Attacking the niche: VCs new mantra

Vidya Balakrishnan
Thursday, February 1, 2007
Vidya Balakrishnan
According to the MoneyTree Report, venture capitalists pumped in $1.5 billion into the semiconductor space during the first three quarters of 2006 as compared to $1.4 billion financing during the first three quarters of 2005. This increase shows VC’s new ventures in this mature sector.

In the past few years, VCs invested in companies if the entrepreneurs had created an incremental improvement in an existing technology or product. Now, VC’s say, entrepreneurs must display an exponential improvement—a great leap over what’s available in the marketplace. If one were to look at the pattern of investments, VCs are looking for niche areas within the semiconductor space.
‘Niche’ being the key word, Vijay Parikh, Managing Principal, Global Catalyst Partners, is betting his money on Micro-Electro-Mechanical Systems (MEMS). He observes that many of the products found at this year’s Consumer Electronics Show (CES) utilized MEMS. What excites Parikh is that MEMS enables entrepreneurs to focus on niche technologies , along with low-risk manufacturing and affordable up-front expenses.

As an enabling technology that allows the development of smart products, MEMS is promising to create a complete system-on-a-chip by bringing silicon-based microelectronics with micromachining technology. MEMS are small mechanical movements embedded in a semiconductor that acts as the specialized sensors to the microelectronic integrated circuit, which is opening a new realm of chip designs and applications.

One of the major applications of MEMS observed by Parikh is the HDTV products and projectors; Texas Instruments being a strong contender in this field today with its DLP (Digital Light Processing) technology. DLP chips —matchbook-size devices that reflect light off millions of hinged micro-mirrors to create images on a TV or projector screen — are one of the most successful MEMS ever developed, with more than 10 million shipped for TI since 1996. Parikh is intrigued by how TI leveraged this unique capability to its advantage. “Products built around MEMS will give large returns,” he says, “It also allows you to be differentiated in the marketplace.”

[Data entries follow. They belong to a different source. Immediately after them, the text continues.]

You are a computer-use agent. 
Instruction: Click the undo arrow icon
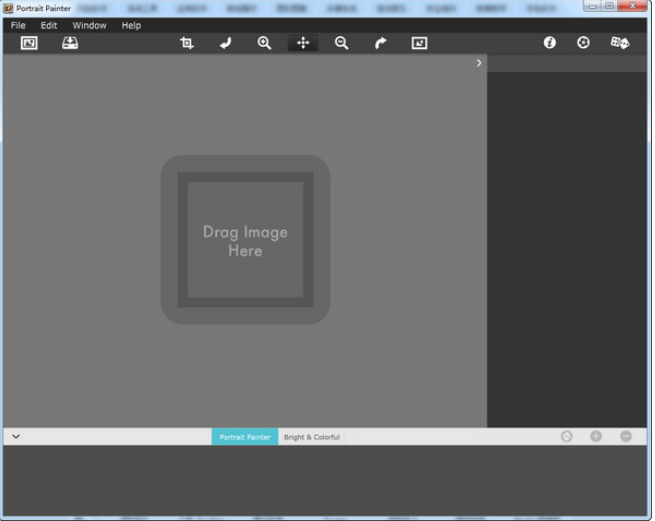pos(225,43)
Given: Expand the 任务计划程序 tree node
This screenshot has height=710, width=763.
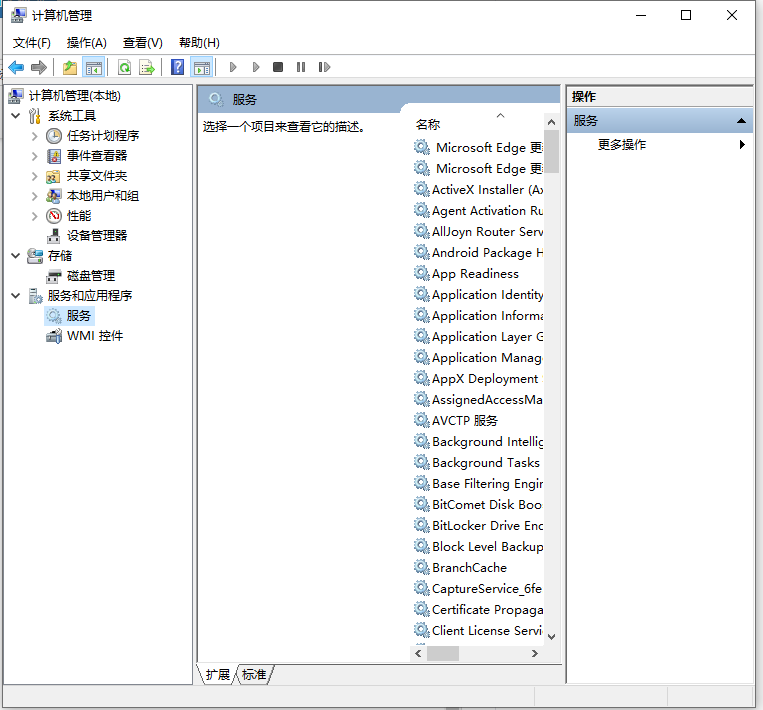Looking at the screenshot, I should coord(35,136).
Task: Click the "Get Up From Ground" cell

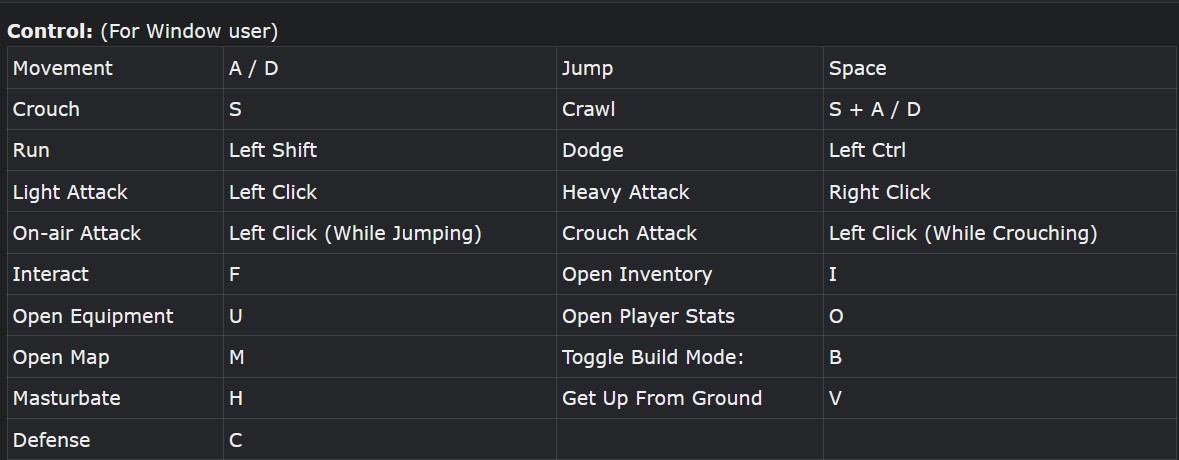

MEMS also finds application in medical electronics. Corey Mulloy, general partner, Highland Capital Partners considers implantable hardware an ideal target market, since it can exploit recent advances in low-power wireless chipsets, materials, and MEMS. A device designed to monitor a diabetic patient, for instance, might trigger a bedside alarm for spikes in blood sugar levels instantly sending continuous data to a doctor.